Personal information
- Date of birth: 3 January 1978 (age 48)
- Place of birth: Würselen, Germany

Team information
- Current team: Eintracht Braunschweig (manager)

Managerial career
- Years: Team
- 2007–2011: TSG 1899 Hoffenheim (analyst)
- 2011–2013: FC Schalke 04 (analyst)
- 2013–2014: FC Bayern Munich (analyst)
- 2014–2018: Bayer 04 Leverkusen (analyst)
- 2018–2020: RB Leipzig (analyst)
- 2020–2021: PSV Eindhoven (assistant)
- 2021–2022: FC Lokomotiv Moscow (head of sports and development)
- 2022–2026: Austria (assistant)
- 2026–: Eintracht Braunschweig

= Lars Kornetka =

German football manager (born 1978)

Lars Kornetka (born 3 January 1978) is a German professional football manager who manages Eintracht Braunschweig.

==Career==
Kornetka started his managerial career as an analyst of German side TSG 1899 Hoffenheim in 2007. Ahead of the 2013–14 season, he was appointed as an analyst of German Bundesliga side FC Bayern Munich.
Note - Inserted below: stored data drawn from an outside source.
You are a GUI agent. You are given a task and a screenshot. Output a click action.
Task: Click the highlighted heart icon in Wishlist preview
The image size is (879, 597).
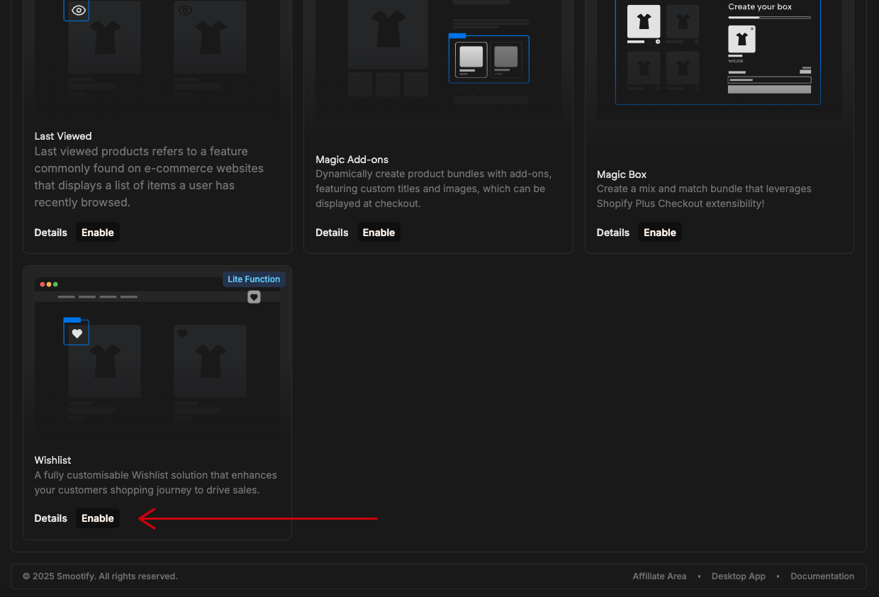tap(77, 333)
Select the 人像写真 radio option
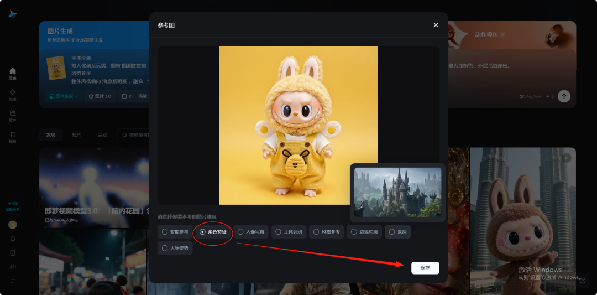The width and height of the screenshot is (597, 295). point(251,232)
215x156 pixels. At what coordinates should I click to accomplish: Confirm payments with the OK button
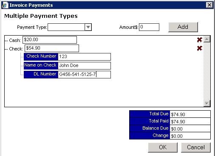tap(163, 148)

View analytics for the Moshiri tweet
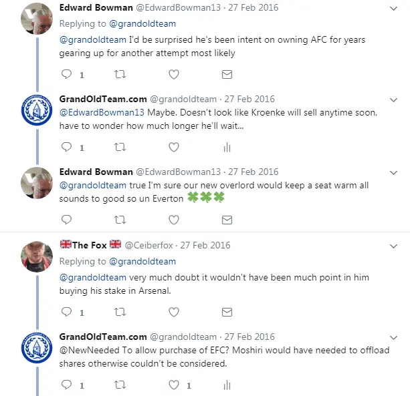[227, 384]
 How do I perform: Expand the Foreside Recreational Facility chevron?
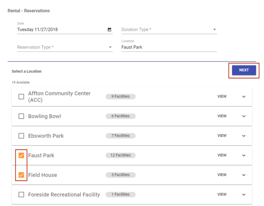(x=244, y=195)
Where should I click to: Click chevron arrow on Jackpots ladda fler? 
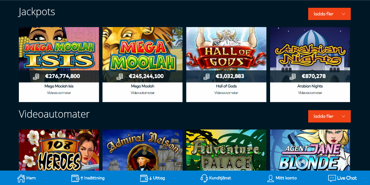click(344, 14)
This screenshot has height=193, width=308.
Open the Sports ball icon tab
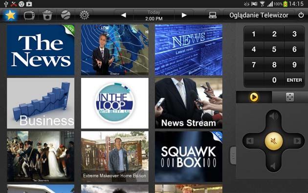66,15
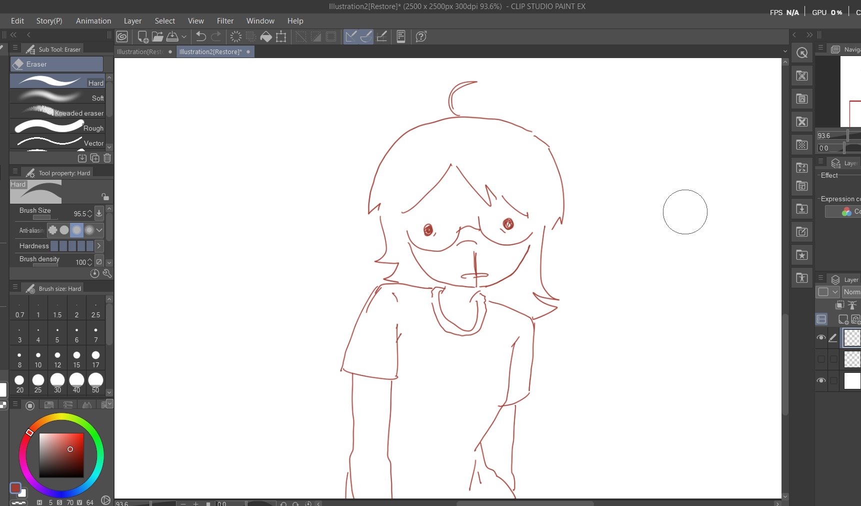Image resolution: width=861 pixels, height=506 pixels.
Task: Show the hidden middle layer
Action: [821, 359]
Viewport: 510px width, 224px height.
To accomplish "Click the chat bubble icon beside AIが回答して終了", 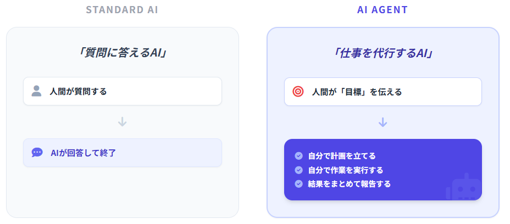I will [x=37, y=153].
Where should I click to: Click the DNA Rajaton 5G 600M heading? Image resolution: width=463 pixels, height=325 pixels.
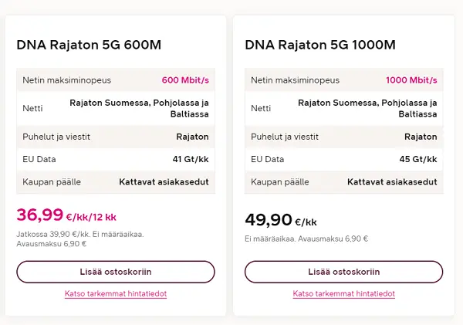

Seven years later, he was appointed as an assistant manager of Dutch side PSV Eindhoven.

Following his stint there, he was appointed as head of sports and development of Russian side FC Lokomotiv Moscow. Subsequently, he was appointed as an assistant manager of the Austria national football team in 2022, helping the team achieve qualification to the 2026 FIFA World Cup. During the spring of 2026, he was appointed manager of German side Eintracht Braunschweig.

==Personal life==
Kornetka was born on 3 January 1978. Born in Würselen, Germany, he worked as a journalist.